● Quoted text

────────────────────

If I upgrade I'll surely end up playing Doom 3 and not get any work
done... :-)
> > Also, can Array.init be made to fill the elements only once?
>
> No, that's impossible without breaking the GC invariants.
Could it not even be done by dragging Array.init inside the compiler, giving
it the same status as Array.make?
> > This would make quite a few things twice as fast
>
> Twice? I doubt it very much.
That was an estimate based upon the assumption that, on large arrays (well,
~4M elements ;-), the time taken is limited by the filling of elements which
is currently done twice but which only needs to be done once. I believe this
is justified because of the high-cost of memory writes (to main memory for
out-of-cache sized arrays), even sequential ones, compared to (trivial,
inlineable) function calls, a single heap allocation etc.
What is the bottleneck in the asymptotic limit?
For measurements on 4,000,000 element int arrays (using the code at the end of
this mail) I get:
Array.make took 0.131528823272 secs.
Array.init took 0.311059344899 secs.
array_init took 0.179279577732 secs.
Measuring memset from C gives me 0.0311secs. So element-setting must be at
least 10% of Array.init. Also, the array_init function is surprisingly fast,
presumably due to "f" not being inlined into Array.init but being inlined
into array_init.
This came up because my wavelet transform code in OCaml is within 15% of the
performance of my equivalent C version excluding the cost of creating the
array. Including that cost (even with calloc), the C version is twice as
fast. Admittedly calloc will use memset, and not set the elements "properly",
but even so...
> > let copy a = init (length a) (fun i -> a.(i))
>
> Exactly how it's written now, except that it's inlined by hand for
> performance reasons.
Array.copy took 0.298557505888 secs.
array_copy took 0.315200943696 secs.
This optimisation gives a <6% performance improvement (and this is really
best-case for large arrays because the filling-function is trivial in this
case). I'd have gone for five times less code in the array module and more
code in the compiler... ;-)

────────────────────

● Data provided
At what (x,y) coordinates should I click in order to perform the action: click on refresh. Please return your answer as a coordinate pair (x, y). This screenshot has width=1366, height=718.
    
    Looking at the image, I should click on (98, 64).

────────────────────

● Objective A
In the message about OCaml array performance, reproduce the text between "If I upgrade" and "the GC invariants.", inclusive.
● Objective B
According to the message about OCaml array performance, how long did Array.make take on the 4,000,000-element int arrays?

● Full answer A
If I upgrade I'll surely end up playing Doom 3 and not get any work
done... :-)
> > Also, can Array.init be made to fill the elements only once?
>
> No, that's impossible without breaking the GC invariants.

● Full answer B
0.131528823272 seconds